The vague language of Article 22, “personal reproductive liberty,” has many loopholes for the human person to be used, manipulated for scientific research/experimentation and financial gain.

We all need to take responsibility for our healthcare and bodily autonomy and not be gullible or naïve.  Easier said than done, I understand.

Though intentionally vague, such terminology of “personal reproductive liberty” can be accurately described when viewed from the right perspective.

What does authentic reproductive liberty look like??

It looks like grown adults truly understanding how their bodies work. It looks like women knowing why ovulation is a “vital sign,” and how estrogen and progesterone are important for overall physical and mental health. It looks like being empowered with true body literacy, empowered to make fully informed decisions concerning your reproductive health.

Our understanding promotes our liberty. This term deserves consideration.

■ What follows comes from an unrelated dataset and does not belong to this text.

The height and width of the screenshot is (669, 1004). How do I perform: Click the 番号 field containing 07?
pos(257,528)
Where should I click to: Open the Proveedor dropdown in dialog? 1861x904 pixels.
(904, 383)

Liberty, or freedom is the right to act in accordance with our fully human nature on a level worthy of human persons. Freedom is the capacity to love. Freedom exists for love and true love requires freedom. Consent is not the end of the story. Consent isn’t always about whether you can say yes; it’s also whether you can say no. If we don’t have true freedom and true choice, then it isn’t freedom.

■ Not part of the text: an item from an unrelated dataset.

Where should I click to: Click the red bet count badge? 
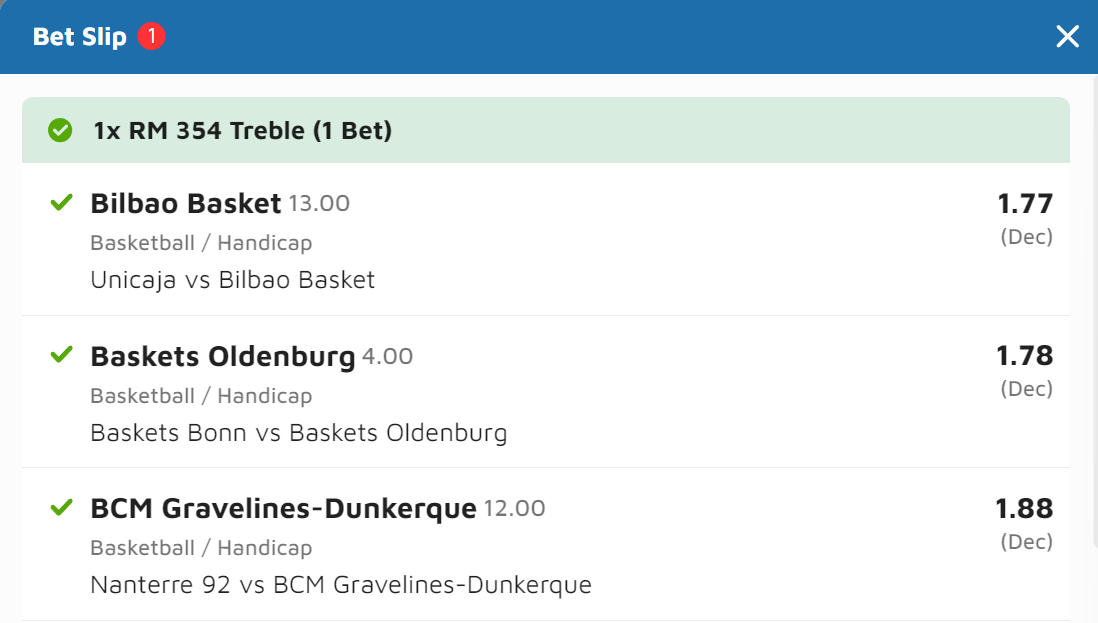152,37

Defining personal reproductive liberty with accuracy would better protect men and women from manipulation. Doing so requires an integrated knowledge of human persons, procreation and authentic freedom. Such a perspective is best exemplified in the work of Dr. Thomas Hilgers and the Creighton Model, a system of procreative healthcare that upholds the dignity of the human person and provides authentic reproductive justice.

The Creighton Model FertilityCare™ System – named after Creighton University, the location of the early research — was developed in the 1970s by Dr. Thomas Hilgers, OB/GYN in direct response to the call to action in “Humane Vitae” (“Of Human Life”), an encyclical written by Pope Paul VI

Viewing the human person as the greatest good and human procreation as an understandable, natural truth led Hilgers to scientific investigations that would not otherwise have occurred to him. Rather than seeking to violate the laws of nature, he sought to understand more fully the complex natural workings of the ovulation and menstrual cycles. This approach has led to a healthcare system that is supported by the best available scientific data and is at the service of human persons and human procreation.

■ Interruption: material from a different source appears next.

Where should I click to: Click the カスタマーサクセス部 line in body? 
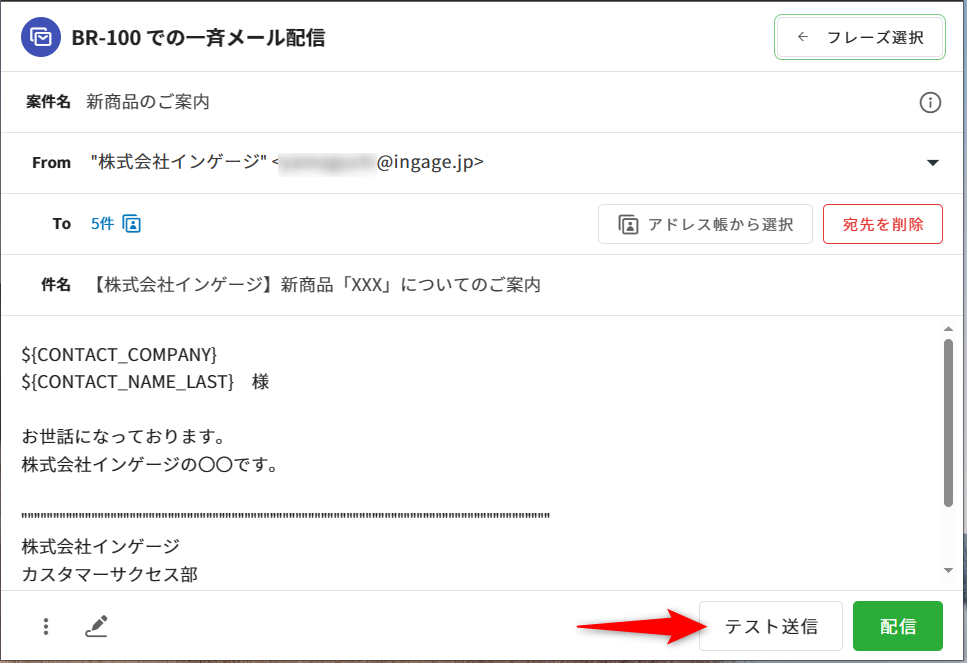coord(109,573)

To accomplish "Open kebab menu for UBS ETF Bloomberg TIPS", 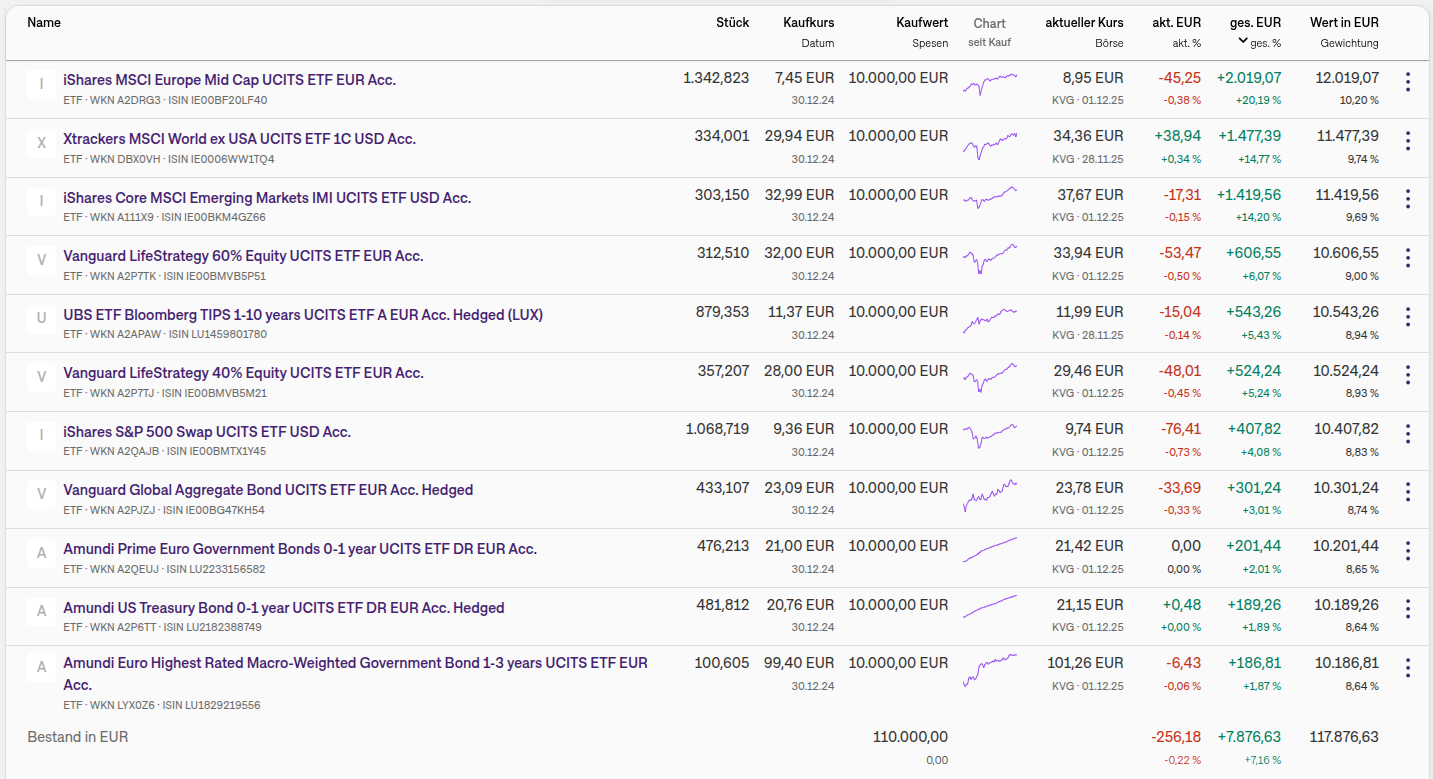I will point(1408,317).
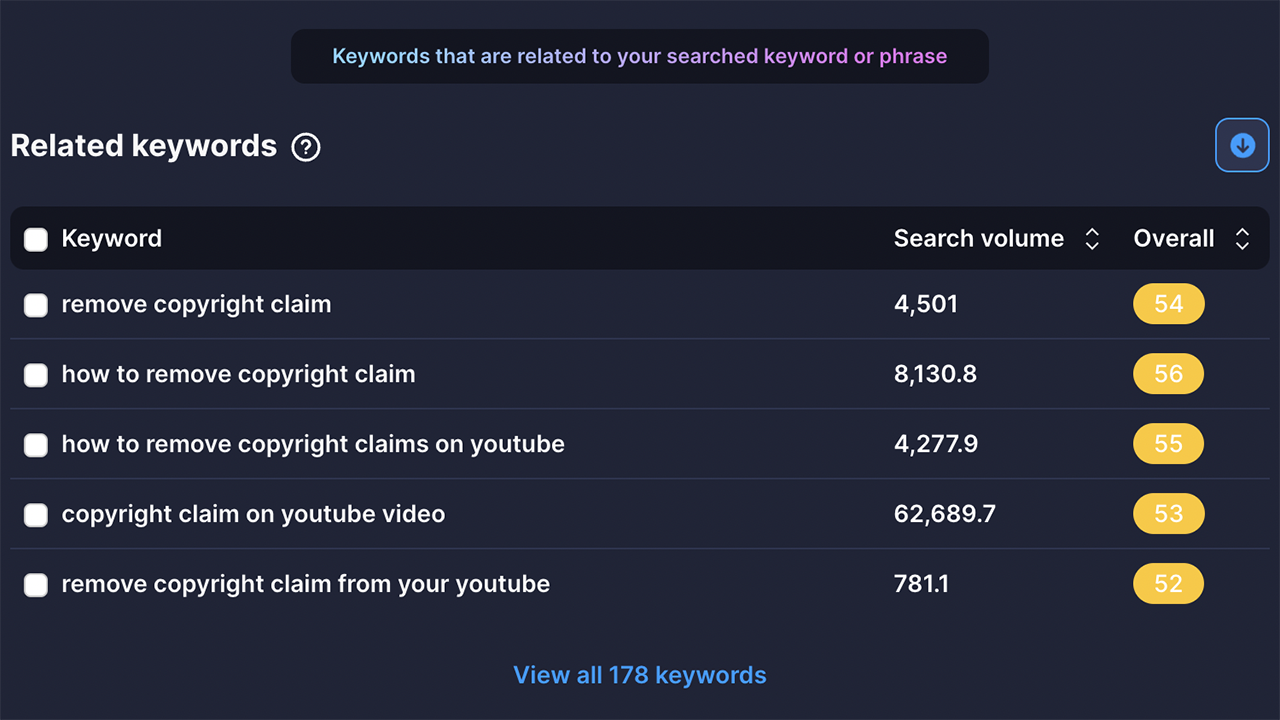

This healthcare system empowers men and women to embrace and appreciate the beauty of their bodies and the gift of their fertility.

It empowers women to be truly informed and active participants in their own healthcare, to reclaim authentic bodily autonomy by understanding how their bodies work.

This is a truly compassionate approach that supports healing spiritually, emotionally, psychologically, physically and relationally.

So, despite the intentionally ambiguous language in the state’s attempt to govern women’s health, the very terms used, (i.e. “personal reproductive liberty) only take on meaning when we affirm the human person as the greatest good and procreation as a truth worthy of reverence and deep understanding.

—Dr. Jessica Ann Whelan is a naturopathic doctor with a practice in St. Albans and a Creighton Model FertilityCare medical consultant.